The movement towards decentralized
production notwithstanding, to many the risk of implied demand uncertainty
might be deterrence for entrepreneurship. Yet a risk taker being compensated by the
prospective certainty in revenues might be an answer. In fact, the malls
emerged as demand- side answer to the same. Malls perhaps originated in what is
termed Reily’s law. To Reily, consumers gravitate towards larger retail centres
irrespective of the distance given the attractions on offer. People are willing
to travel to Dubai for its shopping festivals given the incentives on offer, a classic
illustration of the incentive mechanism.
Intel’s shared foundries to Local
Motors’ microfactories to the 3D printing units perhaps illustrate the first
wave of Reilly’s law on the supply side, popularly called ‘Plug and Play’.

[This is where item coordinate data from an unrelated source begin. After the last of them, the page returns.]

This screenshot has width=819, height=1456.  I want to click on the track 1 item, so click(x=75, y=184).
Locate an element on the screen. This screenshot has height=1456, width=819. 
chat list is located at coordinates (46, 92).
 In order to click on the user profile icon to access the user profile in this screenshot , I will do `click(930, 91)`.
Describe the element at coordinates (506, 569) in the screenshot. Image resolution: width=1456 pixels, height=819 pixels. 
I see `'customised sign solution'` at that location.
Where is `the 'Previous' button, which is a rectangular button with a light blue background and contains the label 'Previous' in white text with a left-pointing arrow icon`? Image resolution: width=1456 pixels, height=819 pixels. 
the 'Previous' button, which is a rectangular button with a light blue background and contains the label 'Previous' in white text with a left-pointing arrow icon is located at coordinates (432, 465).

Producers are willing to travel distances to produce goods if the incentives on
offer are lucrative enough to alter the cost benefit dynamics in conventional
terms.
Disruption is likely to manifest
across industries like textiles, accessories, jewelry, food, technology,
electronics hardware, consumer durables and education. There in all probability
will arise entrepreneurs who will build production malls renting to producers unencumbered
by scale. To small players, perchance it
is an opportunity to leverage scope and agglomeration without the sword of capital
structure predominated with fixed costs hanging over it. Customization would
thus be possible without a trade-off on the price. For instance, in the automobile industry paint
malls might be in handy to account for differing cooler tastes of consumers
without a trade-off on price.
Apart from the technological
hardware, little progress seems to have happened outside China but these
themselves were unthinkable two decades ago. To the long tail of Indian industry
beyond the Chandlerian giants, production malls might be imperative for opulence.